DOCUMENT TEXT
Blinkies are small electronic devices that make very bright (usually flashing) light using LEDs and small batteries. They are often sold by vendors at night-time events that have fireworks displays such as Independence Day, Canada Day, or Guy Fawkes Night. They are also popular at raves, New Year's Eve parties and nighttime sporting events.
There is no industry standard or official name for blinkies, but most common names use some combination of the terms flash, magnet, strobe, body, blink, light, and/or jewelry. Common examples are blinkies, blinkees, body lights, blinky body lights, magnetic flashers, or flashing jewelry.
Blinkies are most often used for amusement at raves, parties and nighttime events. Their other uses include:
A typical blinky is a small plastic two-piece cylinder wide enough to accept a button cell battery with a small etched circuit board on the face and threads on the open end, paired with a cylinder cap which screws on to seal and secure as one. The flashing LED circuit board face can be round and enclosed by the cylinder, or a variety larger colored shapes such as logos that are glued to the outside face of the cylinder end. Common designs utilize a rubber ring gasket as an on/off switch. When placed between the batteries and circuit board inside the front cover, tightening the screw base deforms and flattens the gasket forcing the battery tip to contact the back of the printed circuit board, which completes the circuit. Modern blinkees are more likely to use a battery case that opens with a small eyeglasses type screw and a push button on/off switch.

EXERCISE AIM
List the six names that the text about blinkies gives as common names for these devices.

INFORMATION SHOWN
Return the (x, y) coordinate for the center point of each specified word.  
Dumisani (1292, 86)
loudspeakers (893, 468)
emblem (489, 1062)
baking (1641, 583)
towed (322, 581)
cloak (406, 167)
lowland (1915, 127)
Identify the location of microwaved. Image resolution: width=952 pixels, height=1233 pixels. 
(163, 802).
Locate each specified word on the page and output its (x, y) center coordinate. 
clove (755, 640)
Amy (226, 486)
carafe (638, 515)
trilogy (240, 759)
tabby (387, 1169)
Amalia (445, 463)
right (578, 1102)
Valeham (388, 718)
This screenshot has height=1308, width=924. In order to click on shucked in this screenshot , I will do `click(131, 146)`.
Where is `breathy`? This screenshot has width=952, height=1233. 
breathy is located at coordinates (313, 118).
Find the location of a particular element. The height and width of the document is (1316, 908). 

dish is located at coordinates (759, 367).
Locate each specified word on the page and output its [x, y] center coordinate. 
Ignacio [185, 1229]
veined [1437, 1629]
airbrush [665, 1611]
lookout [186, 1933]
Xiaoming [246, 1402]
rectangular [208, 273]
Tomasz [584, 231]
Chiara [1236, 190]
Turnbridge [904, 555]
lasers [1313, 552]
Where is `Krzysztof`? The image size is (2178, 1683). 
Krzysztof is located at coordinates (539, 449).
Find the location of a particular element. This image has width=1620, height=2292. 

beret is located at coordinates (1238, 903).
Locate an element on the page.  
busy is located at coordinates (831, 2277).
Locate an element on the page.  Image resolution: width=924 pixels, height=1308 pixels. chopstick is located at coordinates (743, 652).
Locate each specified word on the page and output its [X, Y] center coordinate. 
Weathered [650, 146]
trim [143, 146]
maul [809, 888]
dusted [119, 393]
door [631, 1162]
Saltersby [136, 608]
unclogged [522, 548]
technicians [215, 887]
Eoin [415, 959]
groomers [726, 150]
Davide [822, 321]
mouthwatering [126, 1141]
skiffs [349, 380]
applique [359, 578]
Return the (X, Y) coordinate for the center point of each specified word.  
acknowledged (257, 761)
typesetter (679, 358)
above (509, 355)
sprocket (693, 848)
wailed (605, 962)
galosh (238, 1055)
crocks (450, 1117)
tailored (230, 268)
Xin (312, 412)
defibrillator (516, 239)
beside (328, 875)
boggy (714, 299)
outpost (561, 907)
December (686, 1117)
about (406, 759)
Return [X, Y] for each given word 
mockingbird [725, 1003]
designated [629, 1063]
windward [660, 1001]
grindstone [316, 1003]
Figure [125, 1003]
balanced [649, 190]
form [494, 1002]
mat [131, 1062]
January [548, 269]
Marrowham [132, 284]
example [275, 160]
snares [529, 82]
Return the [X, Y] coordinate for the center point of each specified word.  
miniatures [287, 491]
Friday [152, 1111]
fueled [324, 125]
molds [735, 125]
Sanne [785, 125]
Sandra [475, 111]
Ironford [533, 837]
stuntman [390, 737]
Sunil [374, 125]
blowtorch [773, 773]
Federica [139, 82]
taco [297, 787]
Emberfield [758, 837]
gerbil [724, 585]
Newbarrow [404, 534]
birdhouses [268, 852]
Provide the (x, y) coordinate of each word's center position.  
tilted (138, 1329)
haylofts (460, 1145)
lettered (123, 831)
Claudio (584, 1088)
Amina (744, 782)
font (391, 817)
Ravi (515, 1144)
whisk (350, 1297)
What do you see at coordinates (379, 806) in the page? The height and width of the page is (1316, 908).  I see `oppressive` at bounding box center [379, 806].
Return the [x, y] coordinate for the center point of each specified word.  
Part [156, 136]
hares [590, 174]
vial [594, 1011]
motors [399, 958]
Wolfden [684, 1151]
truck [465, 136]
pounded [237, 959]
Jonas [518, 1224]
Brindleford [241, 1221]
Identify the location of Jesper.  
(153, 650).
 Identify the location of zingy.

COMPLETE RESPONSE
blinkies, blinkees, body lights, blinky body lights, magnetic flashers, flashing jewelry